First, just how war-like are Americans? Listen to Howard Zinn in his recent article, "After the War," in The Progressive:

"There is a persistent argument. . . We will never do away with war because it comes out of human nature. The most compelling counter to that claim is in history: We don't find people spontaneously rushing to make war on others. [Instead] governments must make the most strenuous efforts to mobilize populations for war. They must entice soldiers with promises of money, education [and] if those enticements don't work. . . conscript young people. . .

"When you look at the endless series of wars of this century you do not find a public demanding war, but rather resisting it, until citizens are bombarded with exhortations that appeal, not to a killer instinct, but to a desire to do good, to spread democracy or liberty or overthrow a tyrant."

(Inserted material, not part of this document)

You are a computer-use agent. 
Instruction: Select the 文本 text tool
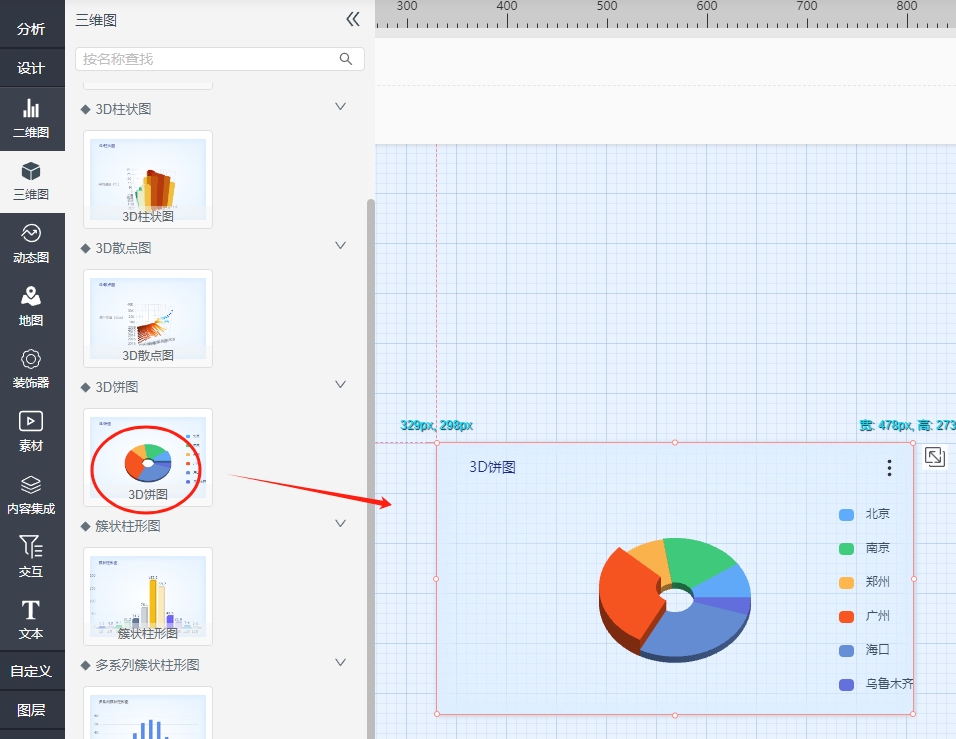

Second, just how hooked are we on violent entertainment? On December 31, George Gerbner, best known for tallying that the average American child watches 8,000 murders on TV by the age of twelve, died. The founder of the Cultural Indicators project, he believed, according to Scott Stossel in his enlightening May 1997 Atlantic article, "The Man Who Counts the Killings," that, "The violence on television serves as a lesson of power that puts people in their place."

In other words, it's the "cultural arm of the state that established religion once was." Stossel continues:

"Look at lists of the ten top-rated shows each year, [Gerbner] urges. Most of them are not violent; they're more likely to be comedies or nonviolent dramas [or used to be--this article was written before the unchecked proliferation of CSIs.] Yet producers still make scores of bloody shows. If network executives are merely obeying free-market forces, how can it be that they're making lots of shows that aren't in the highest demand?

"The high cost of production [of a TV show] means that producers must sell their shows into syndication or abroad. . . if they wish to make a profit. Selling shows abroad requires a proven story formula that, in distributor lingo, "travels well." The most common [cross-cultural] formulas are obvious: sex and violence."

One could argue that the federal government and the free market system keep us in fighting trim. After all, as Thomas Jefferson said, "The tree of liberty grows only when watered by the blood of tyrants." But his chestnut, conveyed by oral transmission in boardrooms over the years, must have transmutated, Rashomon-style, into, "The tree of the free market system grows only when watered by the blood of the people."